§ Items: element and text location data:
* Start *

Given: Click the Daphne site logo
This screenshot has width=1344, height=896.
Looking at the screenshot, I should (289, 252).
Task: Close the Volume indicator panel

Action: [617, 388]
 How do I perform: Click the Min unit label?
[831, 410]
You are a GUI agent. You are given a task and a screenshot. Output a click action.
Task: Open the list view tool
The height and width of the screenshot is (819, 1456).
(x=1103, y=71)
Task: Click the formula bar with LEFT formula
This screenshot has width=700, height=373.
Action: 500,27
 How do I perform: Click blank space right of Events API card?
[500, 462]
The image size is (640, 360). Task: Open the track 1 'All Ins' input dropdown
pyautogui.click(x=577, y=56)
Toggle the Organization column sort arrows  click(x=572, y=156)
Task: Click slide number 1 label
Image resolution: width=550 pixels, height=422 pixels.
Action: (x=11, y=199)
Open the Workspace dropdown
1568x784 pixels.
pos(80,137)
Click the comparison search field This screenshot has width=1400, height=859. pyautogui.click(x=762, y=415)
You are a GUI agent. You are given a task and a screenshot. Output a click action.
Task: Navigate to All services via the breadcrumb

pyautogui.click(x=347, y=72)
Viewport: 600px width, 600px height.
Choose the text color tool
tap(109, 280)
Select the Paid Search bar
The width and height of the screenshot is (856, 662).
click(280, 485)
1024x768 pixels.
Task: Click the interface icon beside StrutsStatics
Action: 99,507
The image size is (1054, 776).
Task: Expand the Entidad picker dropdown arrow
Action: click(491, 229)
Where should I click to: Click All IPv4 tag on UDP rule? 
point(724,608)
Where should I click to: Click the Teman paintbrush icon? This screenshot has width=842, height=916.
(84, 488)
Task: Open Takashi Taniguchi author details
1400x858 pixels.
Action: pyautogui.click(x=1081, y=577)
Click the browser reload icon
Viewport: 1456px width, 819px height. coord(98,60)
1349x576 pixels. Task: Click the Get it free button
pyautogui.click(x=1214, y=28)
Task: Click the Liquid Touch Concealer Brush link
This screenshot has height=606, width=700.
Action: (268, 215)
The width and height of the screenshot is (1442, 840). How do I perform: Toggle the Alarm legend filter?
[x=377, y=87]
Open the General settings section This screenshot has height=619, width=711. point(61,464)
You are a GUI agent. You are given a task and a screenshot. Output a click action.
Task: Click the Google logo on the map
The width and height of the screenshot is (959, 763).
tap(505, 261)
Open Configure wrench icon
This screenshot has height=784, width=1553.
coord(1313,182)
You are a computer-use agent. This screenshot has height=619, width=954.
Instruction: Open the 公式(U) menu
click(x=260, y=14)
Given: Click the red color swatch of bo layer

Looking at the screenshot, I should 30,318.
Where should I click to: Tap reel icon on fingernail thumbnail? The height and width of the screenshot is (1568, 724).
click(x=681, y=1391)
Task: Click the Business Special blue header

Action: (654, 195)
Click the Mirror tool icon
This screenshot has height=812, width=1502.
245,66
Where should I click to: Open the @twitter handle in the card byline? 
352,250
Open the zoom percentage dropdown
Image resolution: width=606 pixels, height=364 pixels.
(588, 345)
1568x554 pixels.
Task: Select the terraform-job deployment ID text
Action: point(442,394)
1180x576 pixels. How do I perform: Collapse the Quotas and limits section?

* End *

§ DIRECTIONS: Can you lay out everything from the line containing "Toggle the Organization" down to the line containing "pyautogui.click(x=347, y=72)" as a Markdown table with the columns Row and Line, numbering each line and leaving out blank lines?

§ ANSWER FOR THIS EXERCISE:
| Row | Line |
|---|---|
| 1 | Toggle the Organization column sort arrows  click(x=572, y=156) |
| 2 | Task: Click slide number 1 label |
| 3 | Image resolution: width=550 pixels, height=422 pixels. |
| 4 | Action: (x=11, y=199) |
| 5 | Open the Workspace dropdown |
| 6 | 1568x784 pixels. |
| 7 | pos(80,137) |
| 8 | Click the comparison search field This screenshot has width=1400, height=859. pyautogui.click(x=762, y=415) |
| 9 | You are a GUI agent. You are given a task and a screenshot. Output a click action. |
| 10 | Task: Navigate to All services via the breadcrumb |
| 11 | pyautogui.click(x=347, y=72) |